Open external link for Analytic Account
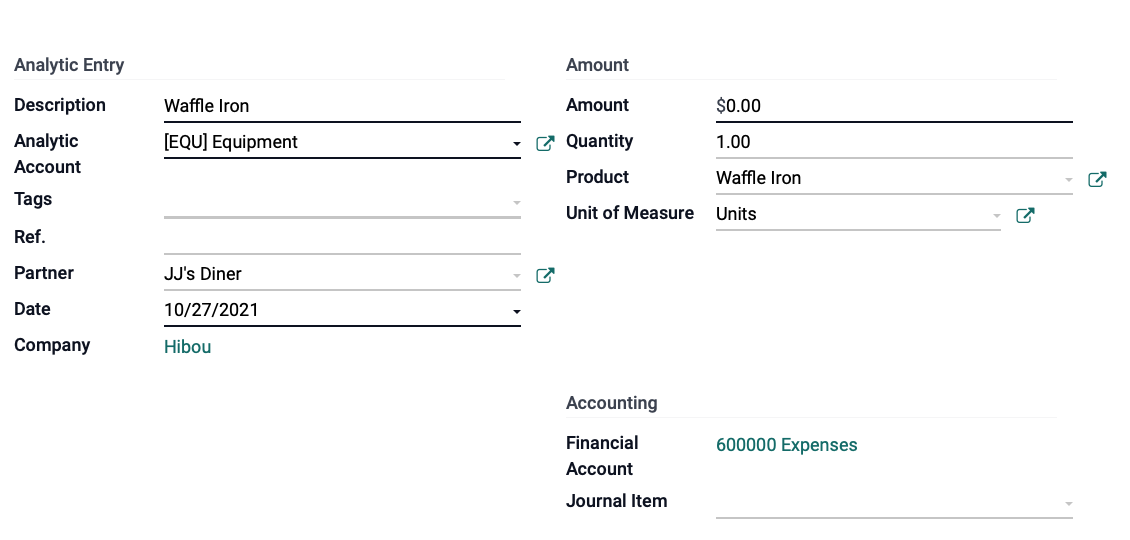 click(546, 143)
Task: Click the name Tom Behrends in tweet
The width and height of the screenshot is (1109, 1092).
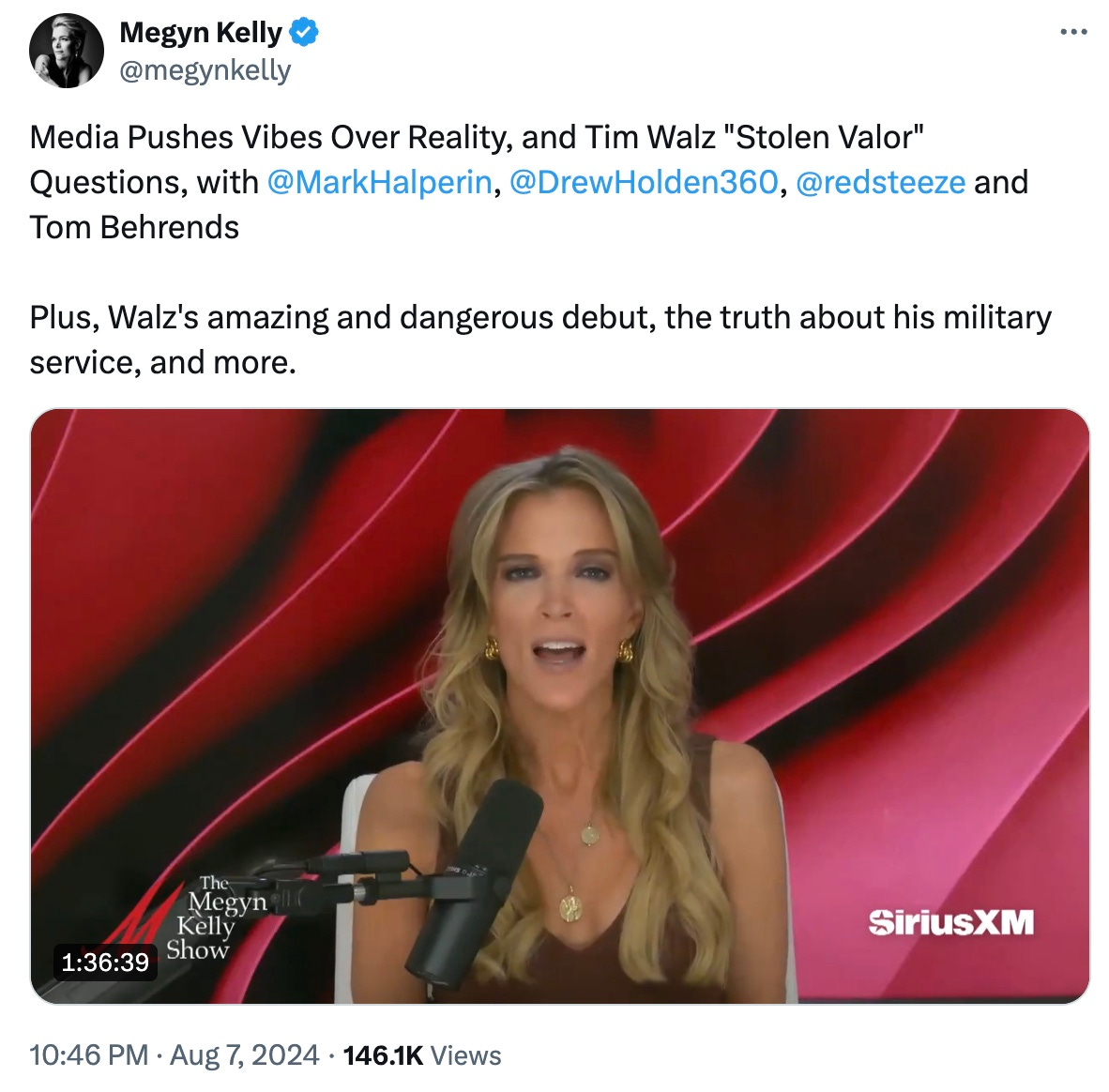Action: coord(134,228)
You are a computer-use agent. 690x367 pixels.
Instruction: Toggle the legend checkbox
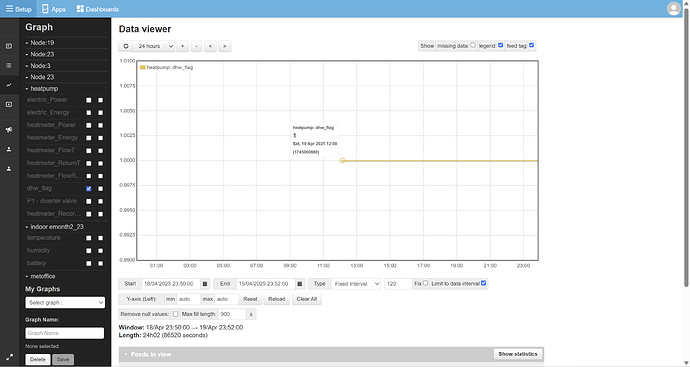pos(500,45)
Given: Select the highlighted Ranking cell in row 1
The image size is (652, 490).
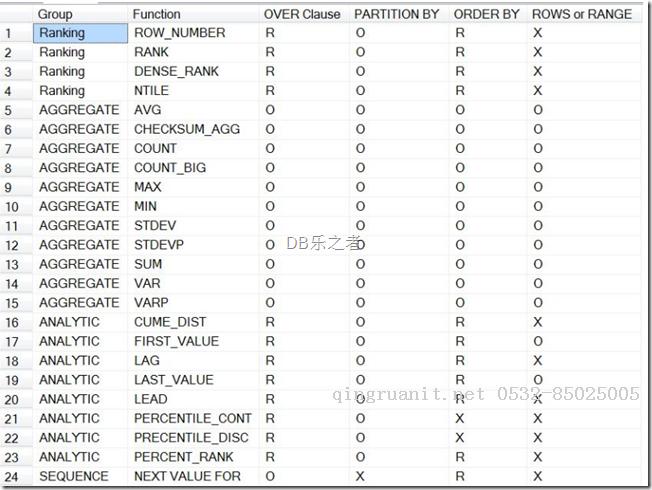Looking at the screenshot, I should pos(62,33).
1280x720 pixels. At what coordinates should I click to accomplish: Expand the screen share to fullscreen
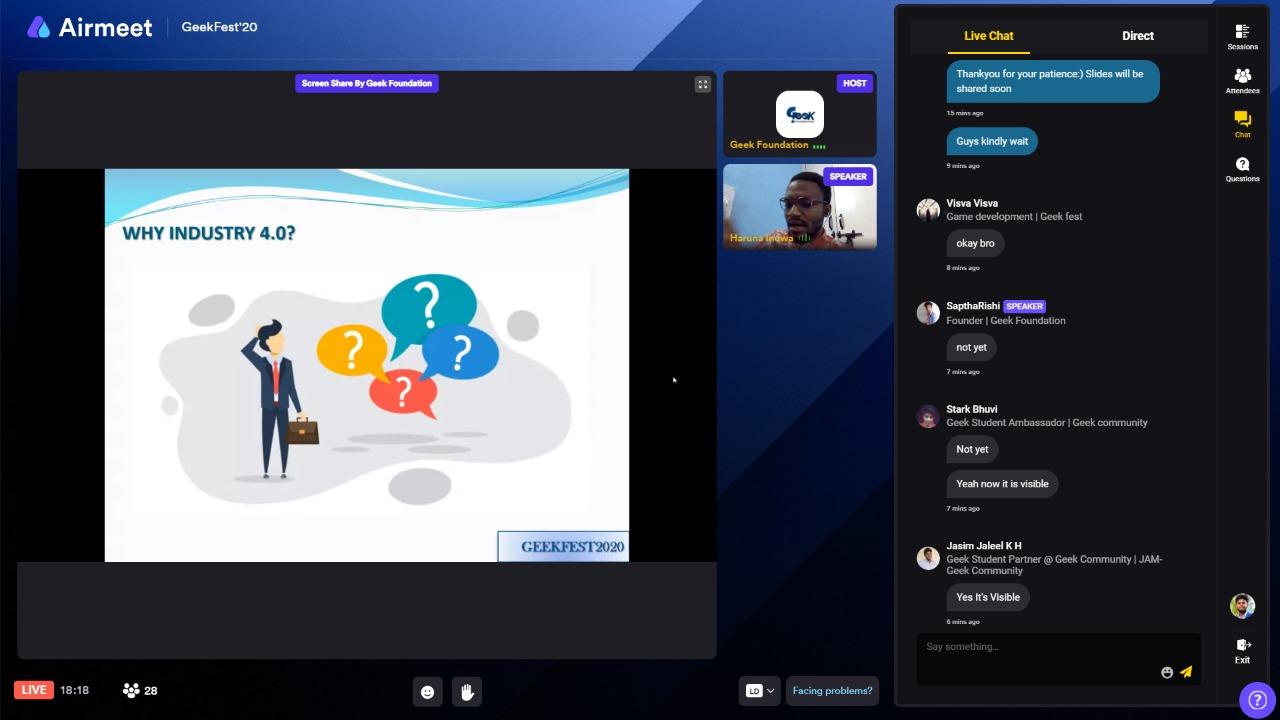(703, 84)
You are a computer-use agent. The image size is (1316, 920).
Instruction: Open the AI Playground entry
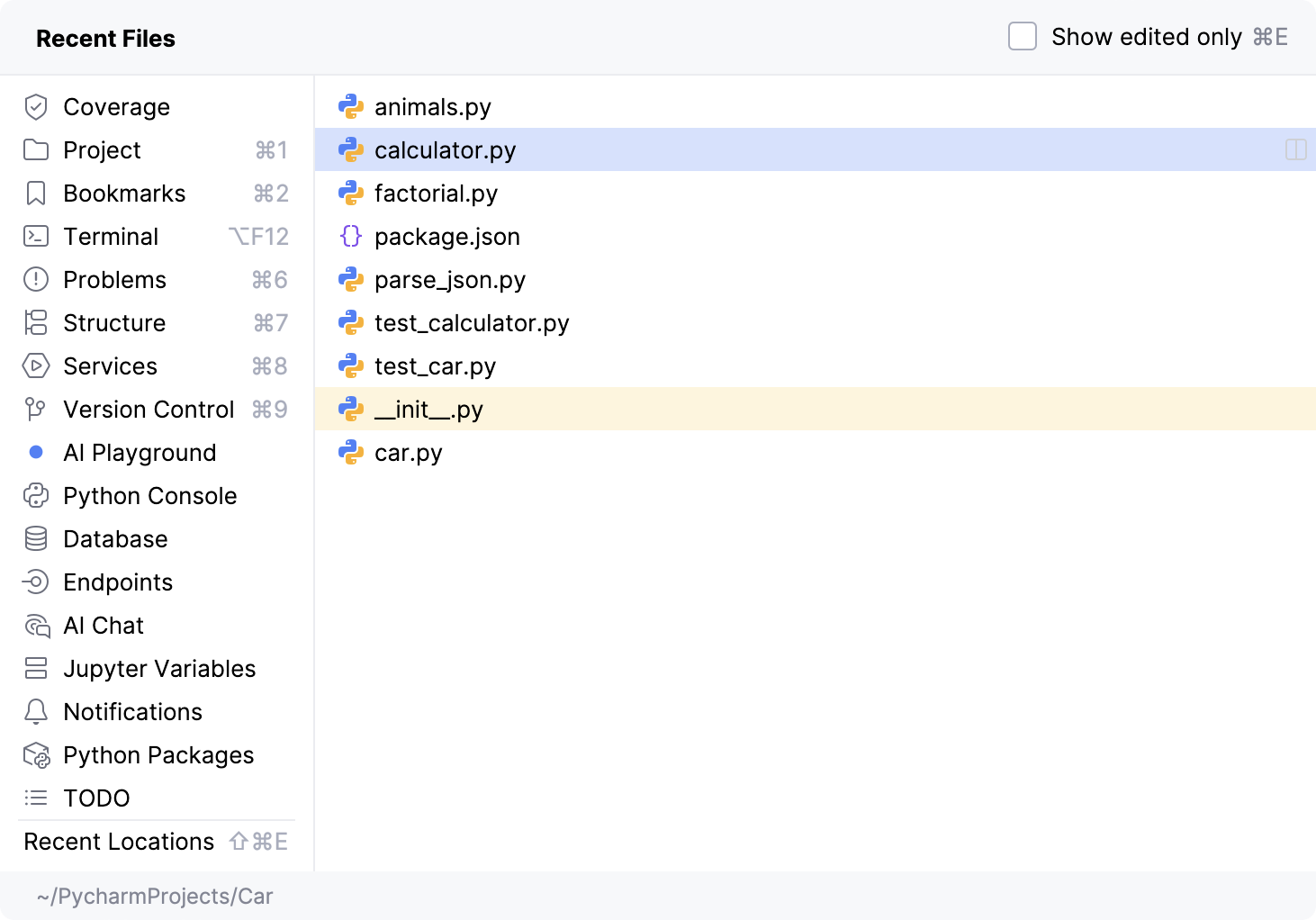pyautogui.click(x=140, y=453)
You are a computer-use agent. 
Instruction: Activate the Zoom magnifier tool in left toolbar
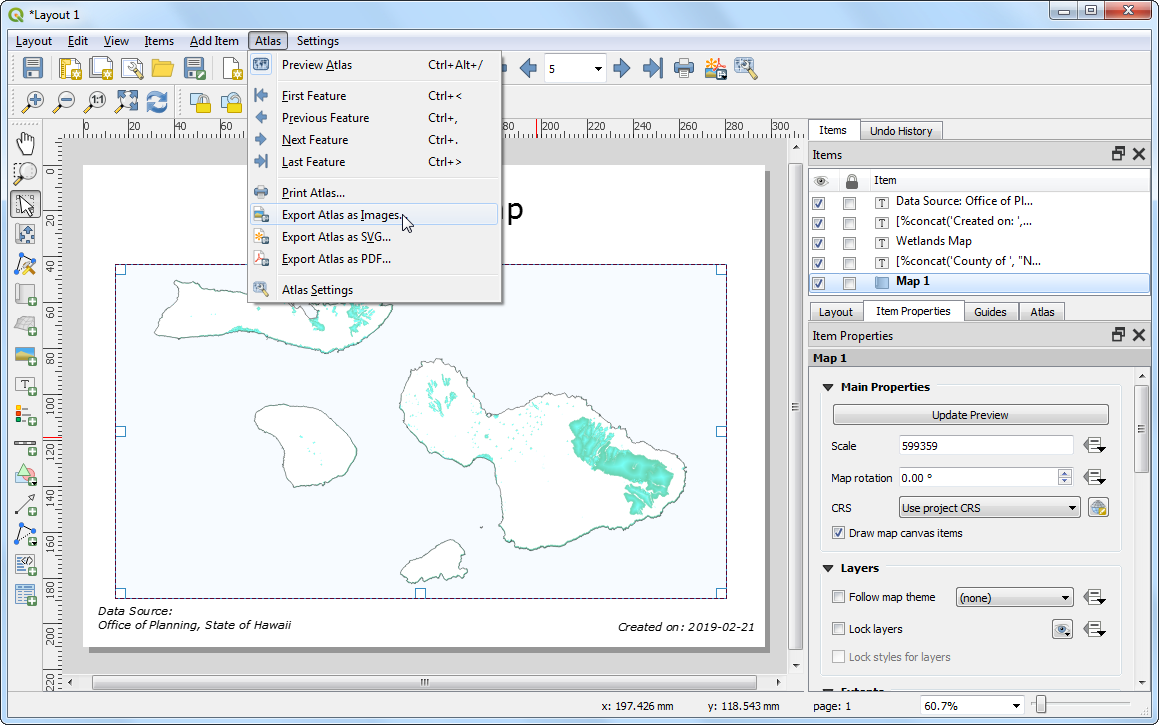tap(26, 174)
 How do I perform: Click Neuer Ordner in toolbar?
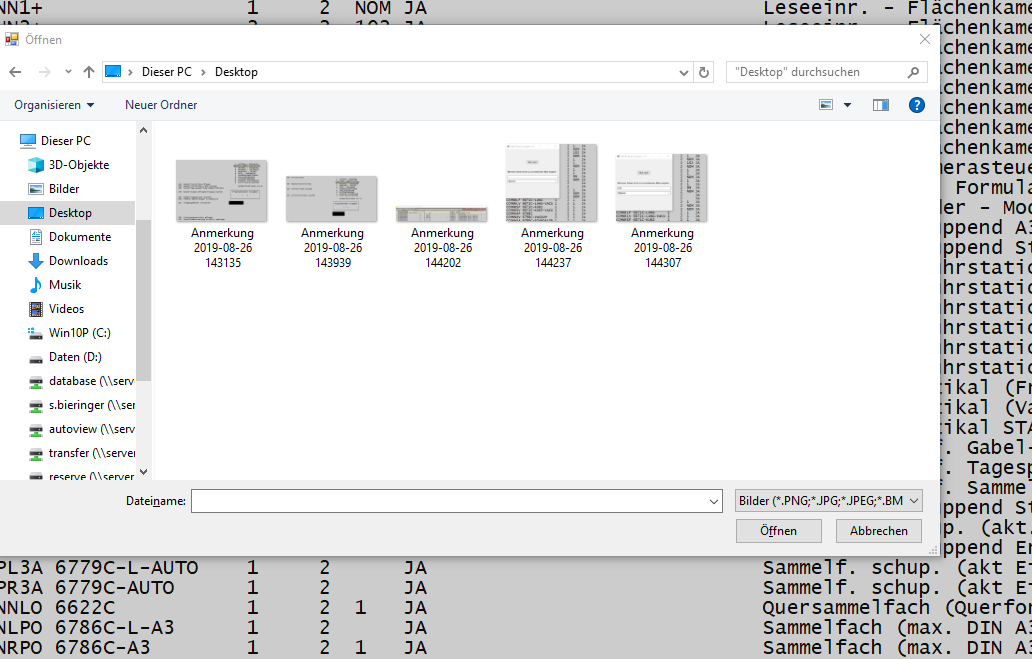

§ **Activity**
Now repeat exactly the lines from the one with "You are a computer-use agent. The" through the end of the listing above, both included, omitting all pictures.

§ **Answer area**
You are a computer-use agent. The image size is (1316, 920).
Instruction: Open the AI Playground entry
pyautogui.click(x=140, y=453)
You are a computer-use agent. 
Instruction: Activate the Zoom magnifier tool in left toolbar
tap(26, 174)
 How do I perform: Click Neuer Ordner in toolbar?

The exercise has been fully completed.